Pospiesznie odpiął kołnierz jej kaftana i przytulił twarz do smukłej, delikatnej szyi. Uwięzionej w jego ramionach, na wpół odchylonej do tyłu Katarzynie wydawało się, że zaraz zemdleje. Dawny czar, który tak przywiązał ją do tego dziwnego i pełnego uroku człowieka, zawładnął nią znowu. Za kilka sekund Filip uniesie ją w ramionach, zaniesie aż do wielkiego łoża obitego złotem, które błyszczało łagodnym światłem w głębi namiotu, i nie będzie miała siły, aby oprzeć się pragnieniu... Lecz nagle, niczym w świetle błyskawicy, ujrzała umierającego Arnolda, leżącego na wąskiej pryczy w klasztornej celi. Arnolda, do którego należała ciałem i duszą. Czymże były te dawne przyjemności cielesne wobec tego wszystkiego, co tylko on mógł jej ofiarować? Ich gwałtowne, miłosne zmagania, bez czułości, równie okrutne jak walka, gdzie jeden z przeciwników czyha na osłabnięcie drugiego, podobały się jej mimo wszystko bardziej niż pieszczoty Filipa. Katarzynę ogarnął bunt. Łagodnie, lecz stanowczo odsunęła księcia...

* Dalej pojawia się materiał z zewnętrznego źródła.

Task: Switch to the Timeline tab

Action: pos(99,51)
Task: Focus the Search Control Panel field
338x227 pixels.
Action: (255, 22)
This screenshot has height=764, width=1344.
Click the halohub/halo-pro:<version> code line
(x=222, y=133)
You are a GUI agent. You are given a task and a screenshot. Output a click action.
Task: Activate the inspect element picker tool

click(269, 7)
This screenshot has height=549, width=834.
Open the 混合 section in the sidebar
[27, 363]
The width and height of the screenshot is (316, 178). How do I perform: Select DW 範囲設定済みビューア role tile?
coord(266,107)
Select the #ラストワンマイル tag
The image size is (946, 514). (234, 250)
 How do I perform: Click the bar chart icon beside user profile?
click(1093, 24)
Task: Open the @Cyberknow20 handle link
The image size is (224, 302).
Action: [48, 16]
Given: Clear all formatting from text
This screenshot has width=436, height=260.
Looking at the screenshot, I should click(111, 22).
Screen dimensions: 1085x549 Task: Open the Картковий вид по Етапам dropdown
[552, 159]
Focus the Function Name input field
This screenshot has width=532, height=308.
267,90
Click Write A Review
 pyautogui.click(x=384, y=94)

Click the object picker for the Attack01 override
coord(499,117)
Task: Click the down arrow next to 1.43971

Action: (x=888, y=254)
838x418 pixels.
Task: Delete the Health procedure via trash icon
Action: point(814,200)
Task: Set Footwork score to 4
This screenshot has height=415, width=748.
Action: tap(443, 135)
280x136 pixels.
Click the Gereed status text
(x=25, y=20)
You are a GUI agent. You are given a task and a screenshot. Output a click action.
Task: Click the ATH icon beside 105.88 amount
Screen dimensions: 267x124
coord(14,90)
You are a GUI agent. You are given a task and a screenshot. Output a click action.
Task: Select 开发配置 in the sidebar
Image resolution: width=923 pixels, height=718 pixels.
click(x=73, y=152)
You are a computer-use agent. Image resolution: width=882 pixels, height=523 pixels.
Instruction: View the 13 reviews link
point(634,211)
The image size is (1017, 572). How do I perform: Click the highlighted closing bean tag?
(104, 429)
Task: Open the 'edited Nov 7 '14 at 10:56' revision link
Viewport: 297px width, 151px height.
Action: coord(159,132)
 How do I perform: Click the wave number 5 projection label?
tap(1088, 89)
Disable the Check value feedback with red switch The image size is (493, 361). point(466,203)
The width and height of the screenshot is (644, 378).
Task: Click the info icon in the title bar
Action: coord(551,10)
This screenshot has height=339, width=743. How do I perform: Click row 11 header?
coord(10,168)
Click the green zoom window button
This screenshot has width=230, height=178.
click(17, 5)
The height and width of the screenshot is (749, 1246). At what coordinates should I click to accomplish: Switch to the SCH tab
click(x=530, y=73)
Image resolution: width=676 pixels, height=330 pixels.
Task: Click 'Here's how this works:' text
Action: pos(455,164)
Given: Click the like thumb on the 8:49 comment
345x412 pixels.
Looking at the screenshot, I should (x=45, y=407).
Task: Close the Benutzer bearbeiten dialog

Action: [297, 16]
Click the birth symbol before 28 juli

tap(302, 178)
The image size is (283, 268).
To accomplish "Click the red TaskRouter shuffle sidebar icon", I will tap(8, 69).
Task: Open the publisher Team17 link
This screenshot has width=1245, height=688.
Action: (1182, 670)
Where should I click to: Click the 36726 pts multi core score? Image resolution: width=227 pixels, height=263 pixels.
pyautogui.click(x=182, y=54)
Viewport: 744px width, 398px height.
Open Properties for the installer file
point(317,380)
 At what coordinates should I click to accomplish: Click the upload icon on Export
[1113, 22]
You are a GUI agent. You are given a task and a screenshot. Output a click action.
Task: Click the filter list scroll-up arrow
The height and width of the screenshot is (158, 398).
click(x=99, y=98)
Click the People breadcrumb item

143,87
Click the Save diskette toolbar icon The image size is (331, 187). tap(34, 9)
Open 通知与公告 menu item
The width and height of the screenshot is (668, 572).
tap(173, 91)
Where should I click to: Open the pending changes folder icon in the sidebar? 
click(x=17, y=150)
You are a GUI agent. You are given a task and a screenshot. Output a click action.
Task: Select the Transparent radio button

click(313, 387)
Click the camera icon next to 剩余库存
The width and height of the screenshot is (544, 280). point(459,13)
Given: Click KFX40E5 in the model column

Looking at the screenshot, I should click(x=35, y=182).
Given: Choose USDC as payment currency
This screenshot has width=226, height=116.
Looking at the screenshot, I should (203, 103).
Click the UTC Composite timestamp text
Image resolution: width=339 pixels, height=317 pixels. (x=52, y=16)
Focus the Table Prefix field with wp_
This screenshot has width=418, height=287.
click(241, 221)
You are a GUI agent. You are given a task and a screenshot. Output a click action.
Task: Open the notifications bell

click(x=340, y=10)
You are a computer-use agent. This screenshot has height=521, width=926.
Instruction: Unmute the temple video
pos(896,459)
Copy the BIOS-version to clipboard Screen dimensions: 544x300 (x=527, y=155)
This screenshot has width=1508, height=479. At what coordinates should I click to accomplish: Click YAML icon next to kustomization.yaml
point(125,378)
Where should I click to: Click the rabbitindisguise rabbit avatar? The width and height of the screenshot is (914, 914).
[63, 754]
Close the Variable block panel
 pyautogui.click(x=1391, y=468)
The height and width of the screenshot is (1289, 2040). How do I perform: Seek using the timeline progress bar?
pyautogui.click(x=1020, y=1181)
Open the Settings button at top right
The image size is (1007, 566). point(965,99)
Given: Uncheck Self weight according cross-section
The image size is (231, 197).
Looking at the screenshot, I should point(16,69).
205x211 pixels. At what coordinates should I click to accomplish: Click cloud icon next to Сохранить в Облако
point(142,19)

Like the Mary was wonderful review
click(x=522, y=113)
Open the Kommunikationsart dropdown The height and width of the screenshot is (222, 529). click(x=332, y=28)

- Nie teraz! Zostaw mnie!Puścił ją natychmiast i cofnął się o parę kroków ze zmarszczonymi brwiami.

- Dlaczego? Więc czego ode mnie chcesz, po co tu przybyłaś, jeśli nie po to, by odnowić nasz związek?

Zawahała się przez chwilę. Czy był to właściwy moment? W każdym razie trzeba z tym jakoś skończyć.

- Przyszłam prosić cię o łaskę - powiedziała spokojnie.

- O łaskę?

Wybuchnął nagłym, szalonym śmiechem, w którym nie było nic wymuszonego, a który rzucił go, bez sił, na szeroki, hebanowy fotel. Śmiał się i śmiał, nie mogąc złapać oddechu, aż Katarzyna poczuła, że ogarnia ją złość.

- Nie wiem, co jest w tym śmiesznego - powiedziała trochę urażona.

- Śmiesznego?

Jego śmiech urwał się. Książę wstał i podszedł do niej.

- Mój aniele, twoja naiwność nie ma sobie równej. Prosiłaś mnie już o tyle łask, że powinienem był zgadnąć, że masz kolejną prośbę w zanadrzu.

To u ciebie jakaś mania. Kogóż tym razem chcesz uratować?

- Dziewicę Joannę.

Imię to padło niczym kula armatnia. Jeszcze uśmiechnięta twarz Filipa stwardniała natychmiast. Jakby przestraszony odszedł od Katarzyny i stanął z drugiej strony stołu.